Se empezó un proceso de incapacidad temporal en grado finalmente de total, por mis bajas sucesivas y cada vez más prolongadas. El que era mi marido por aquel entonces, me solicitó el divorcio a los tres días de mi último ingreso. Así que “enferma”, sin mi profesión y sin mi principal compañero, todo lo que creía que era yo, o que me representaba, se había derrumbado como un castillo de naipes. Sin embargo, me di cuenta de que aún existía, de que yo no era mis pensamientos, ni nada de lo que creía ser, fue entonces cuando quién realmente SOY afloró. Elegí vivir y recuperar las riendas de mi vida. Si me hacía responsable de lo que me había ocurrido, también me hacía responsable y me daba el poder de que nunca más me sucediera algo así.
Con la ayuda de una última psiquiatra, que se cuestionó cómo se había procedido conmigo, iniciamos la desprescripción o retirada de todos los psicofármacos a los largo de varios meses y de forma progresiva, hasta que tuve la obtención del informe de Alta por RESOLUCIÓN de todos y cada uno de los diagnósticos.
Voluntariamente colaboraba en proyectos de investigación dentro de mi Servicio Hospitalario para recuperar la rutina y disciplina que siempre había tenido. Reclamé a la Seguridad Social la valoración de mi caso una y otra vez cuando me llegaban respuestas de denegación porque no procedía. Seguí enfocada, luchando, poniendo voz y cara a mi caso, investigando, estudiando y haciendo los escritos yo misma (puesto que no tenía dinero para pagar a un abogado) que presentaba vía jurisdiccional, hasta que conseguí la revisión por un tribunal médico de la Seguridad Social en 2017.
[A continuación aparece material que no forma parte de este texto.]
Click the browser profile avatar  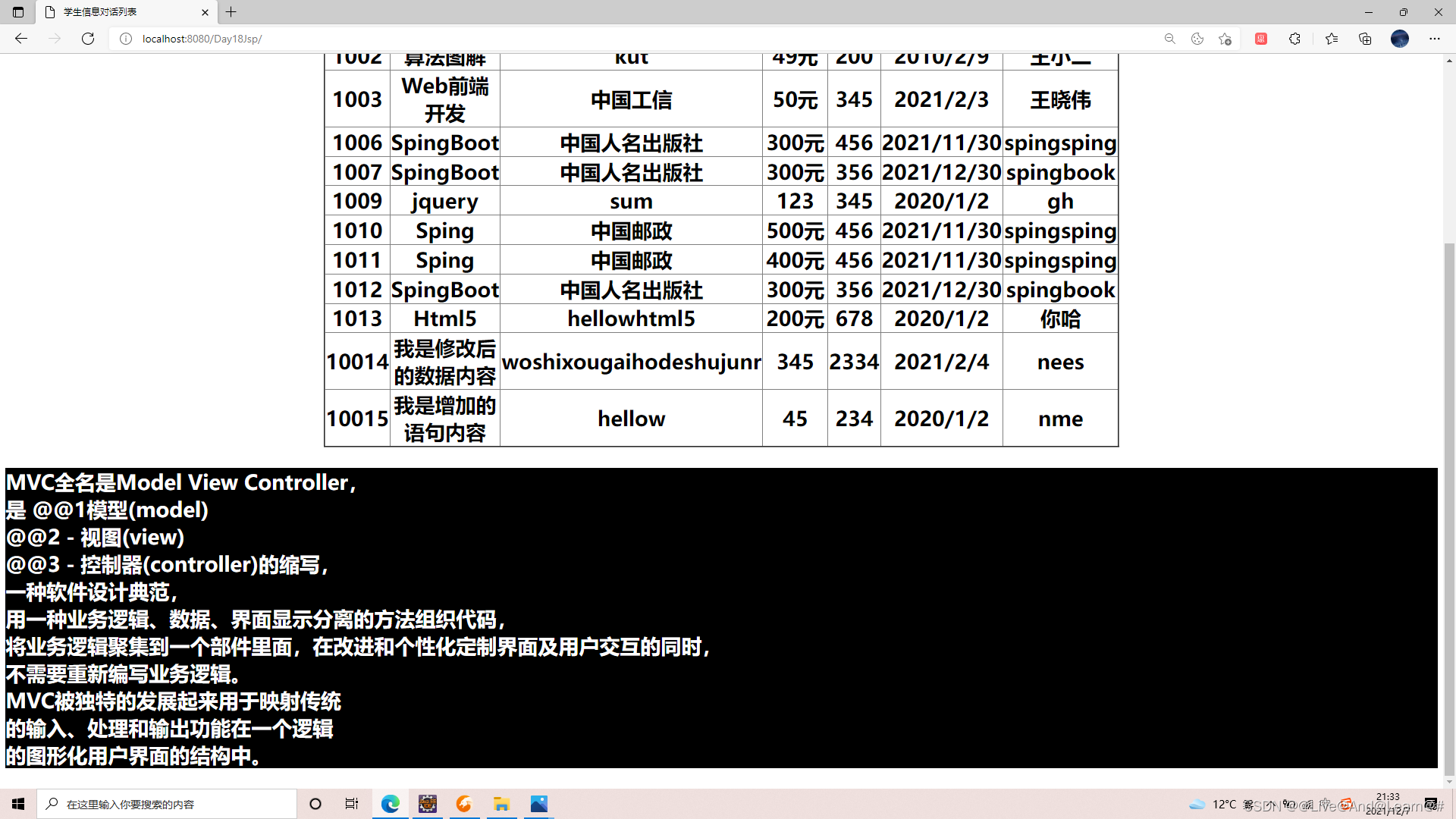coord(1400,39)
El día que fui a recoger la resolución del tribunal médico, mi madre se encontraba ingresada en el hospital por un cáncer de pulmón en estadío avanzado metastásico recién diagnosticado. Entre sollozos y balbuceos, pude decirle que retiraban la incapacidad en cualquiera de sus grados. En Julio de 2017 conseguía incorporarme a mi plaza como médico residente, a la vez que me encargaba de la atención médica de mi madre. Mi madre fallecería un año después, y yo finalizaría mi especialidad con mención de excelencia.
Muchos compañeros dicen que soy un milagro, pero tan sólo soy parte de un sesgo del sistema que aún está vivo para contarlo. Estoy aquí porque decidí vivir con consciencia y no rendirme, porque decidí cuestionarme las cosas, mis creencias, mis pensamientos y hacerme cargo de todos ellos. Quería dar VOZ a los que aún no escuchan la suya o no saben que la tienen y aportar mi gota en este inmenso océano.
Muchas veces nos obcecamos como médicos en buscar síntomas que corroboren lo que “creemos”, que nos lleven al diagnóstico que hemos “sospechado” previamente. Tengo muy claro y soy consecuente al decir que nuestra profesión no es fácil, que podemos equivocarnos, pero también es maravillosa y supone un reto día tras día. Nuestro deber como médicos no es con el paciente, sino con la persona y ser humano. La dinámica de nuestro mundo, no sólo el mundo médico, no has hecho abandonar nuestra verdadera naturaleza, no nos preocupamos de escuchar, de entender, ver o sentir a quién tenemos delante, porque principalmente no lo hacemos con nosotros mismos. Tratamos síntomas o enfermedades y la figura de la persona ha quedado relegada o en el olvido.
Acepto todo lo que me tocó vivir. He conocido el in****no, y no es un lugar al que vaya a regresar. Creo firmemente que de las situaciones o experiencias de mayor sufrimiento, nos alzamos con mayor fuerza. Sin todo lo vivido, no tendría la claridad y la percepción del mundo y de la propia vida que tengo hoy. Han sido años de mucho trabajo y esfuerzo personal, de mucha soledad y aislamiento, pero el mayor regalo que he obtenido, es mi LIBERTAD, al no ser esclava de mi mente, de mis emociones, ni de los acontecimientos externos y poder dirigir mi vida verdaderamente, hacia donde yo decida.
Kalimán escribió:
«Incluso el camino más largo comienza con el primer paso»
En memoria de Carmen, por su fe, fortaleza, valentía y amor incondicional a sus hijos sobre todas las cosas. Gracias mamá.